28 Mart 2013 Perşembe

Yavru vatan Paris


Selam!
Baya uzun zaman oldu, özledim buraları. Umarım iyisiniz? Ben iyiyim, daha iyi olduğum zamanlar olduysa da daha kötüler de oldu, o yüzden optimist olmak en iyisi. 
Yorucu ama çok güzel, baya da başarılı geçen bir 6 aylık teorik eğitim sonrası hafiften laçka olmuş bünyem şimdi de tezi nasıl bitireceğim telaşı ile çalkalansa da, çok sevdiğim bir alanda master yaptığım için aşırı keyifli bir süreç olacak gibi geliyor bana. Sadece henüz çalışmaya başlamadım, o kadar :) Tipik türk. Son gün inanılmaz bir performans bekliyorum kendimden. 
Blogum ile ilgilenmeyi uzun süredir istiyordum bu arada. Ancak hem kendisine ayıracak yeterli kaliteli zamanım, hem de hevesim yoktu açıkçası. Birbirine benzeyen işler, etrafımı deli gibi saran moda blogları vs, şevkimi kaçırdı. Ben de blogosfer'imi daralttım biraz, bana ilham veren birkaç site dışında diğerlerini kendi hallerine bıraktım. Bana da yaramıyordu çünkü :) Ve sevgili bilgisayarıma bir çizim uygulaması indirip biraz blogumun tasarımı ile oynadım. Yeniden siteye dönmek hoşuma gittiğinden de, biraz daha sık haşır neşir olmaya kararlıyım artık :)

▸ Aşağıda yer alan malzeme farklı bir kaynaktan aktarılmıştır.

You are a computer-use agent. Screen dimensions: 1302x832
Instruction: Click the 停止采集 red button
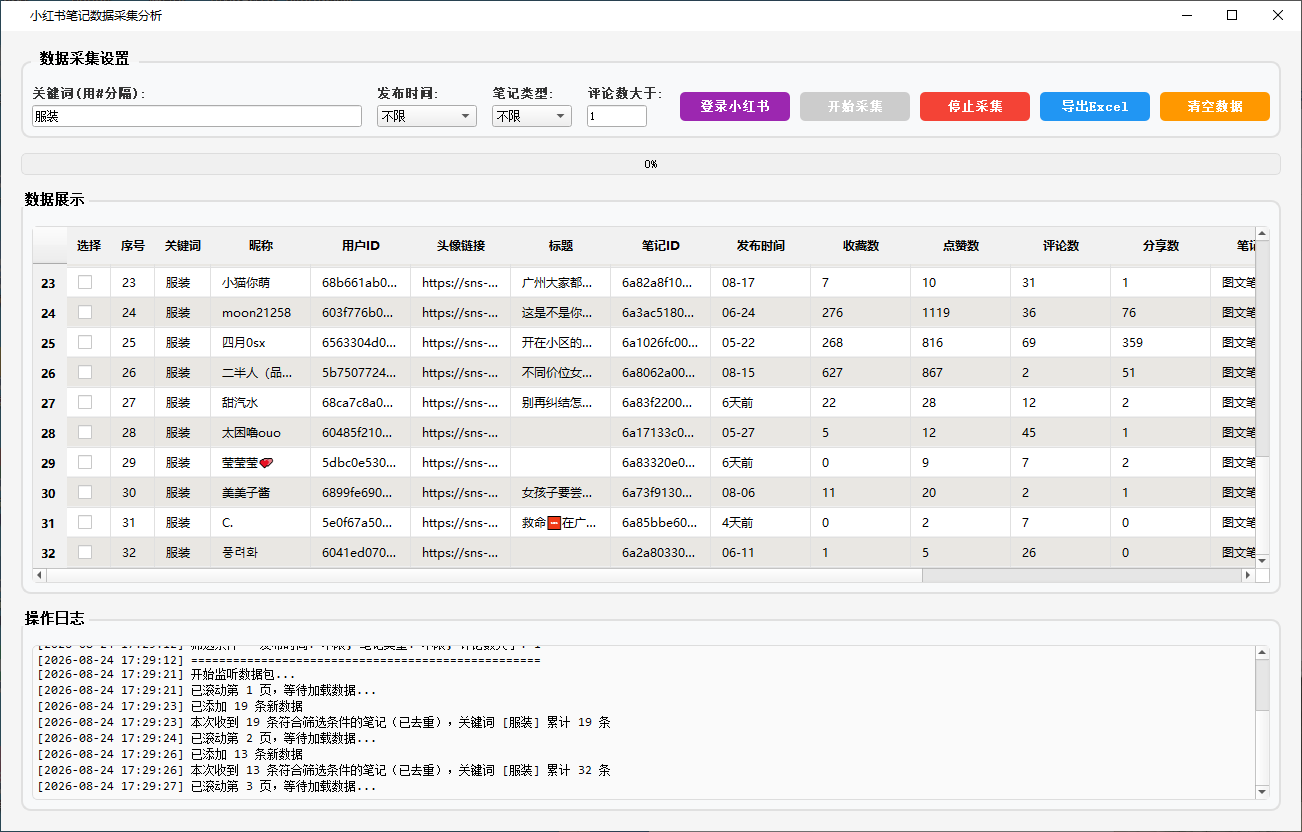click(x=975, y=106)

Şimdi, Paris. Bilenler bilir, Ekim ayından beri buradayım, ama size hiç post hazırlayamadım. Bu ay yurda temelli dönüş yapıyorum, ama elimde olan bütün birikmişlikleri, yaşadığım güzel deneyimleri sizlerle paylaşmak istiyorum. Başlangıç olarak birkaç kolaj bile yaptım fotoğraflardan, devamı gelecek. Azcık rehber gibi olacak ama olsun, belki ilerde sizlere de referans olur :) Sevgiler! 

 İlk Kare: Paris'in bütün turistik noktalarını tek fotoğrafta topladım sizler için. L'arc De Triomphe'a çıkabilmek için 400 küsür merdiven çıktım, Eiffel'in tepesinde küçük çaplı bir panik atak geçirdim, Sacre Coeur'de ise yanlışlıkla ayinin ortasında kalıp dua bitene kadar dini vecibelerimi yerine getirmek durumunda kaldım :) Louvre'u ise hala tam anlamıyla gezebilmiş değilim, içindeki bütün eserleri gezip bitirmenin 1 ayı bulduğunu söylüyorlar.

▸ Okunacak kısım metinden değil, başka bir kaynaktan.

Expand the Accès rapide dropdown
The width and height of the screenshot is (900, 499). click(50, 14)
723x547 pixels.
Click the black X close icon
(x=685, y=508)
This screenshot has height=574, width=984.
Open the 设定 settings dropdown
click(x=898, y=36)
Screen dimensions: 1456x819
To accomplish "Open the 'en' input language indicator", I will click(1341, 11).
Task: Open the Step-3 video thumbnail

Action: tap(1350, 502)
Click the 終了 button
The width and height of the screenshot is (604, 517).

İkinci kare: Orada burada denk geldiğim çok güzel renkleri toparladım sizler için. Jardin des Tuilleres ve Jardin du Luxemburg, Paris içindekilerin severek vakit geçirdiği iki devasa park. Eiffel manzarası Tuilleres'ten, yanyana dizilmiş evler Pompidou'dan, Dali sergisine gittiğimde çekmiştim. Nehir üzerindeki küçük gemimsi şeyin adı Adelaide, içinde tiyatro oynanan bir gemicik kendisi. Evime çok yakın olan Canal de L'ourcq'a demirli her zaman. 

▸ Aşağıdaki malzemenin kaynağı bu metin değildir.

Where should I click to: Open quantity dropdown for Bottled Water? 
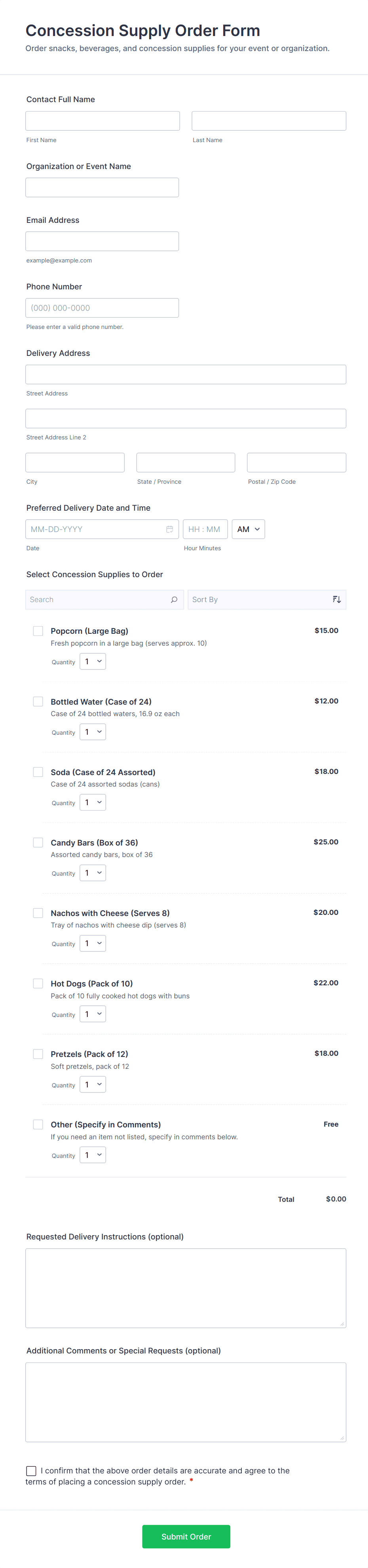93,732
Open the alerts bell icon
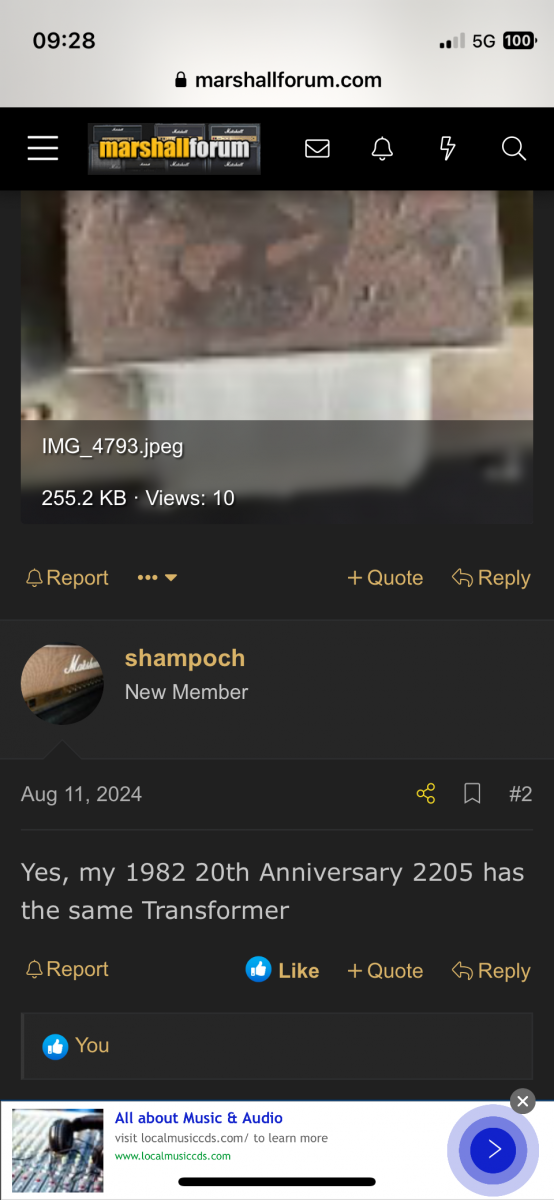The height and width of the screenshot is (1200, 554). 382,149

Üçüncü kare: Instagram fotoğraflarım! Belki hesabımı merak edersiniz diye, fena bir perspektifim yoktur heheh:) Takip etmek için: ibegum 

Şimdilik bu kadar. Tekrar buralarda olmayı çok özlemişim! Daha sık görüşeceğiz:) İyi geceler! 

2 yorum:

  1. Mmm, benim de oralara gitmem şart oldu şu karelerden sonra :/

    YanıtlaSil
    Yanıtlar
    1. :) beğendiğine çok sevindim, mutlaka gidip görmeni öneririm. bahar en güzel zamanı!

      Sil

atış serbest!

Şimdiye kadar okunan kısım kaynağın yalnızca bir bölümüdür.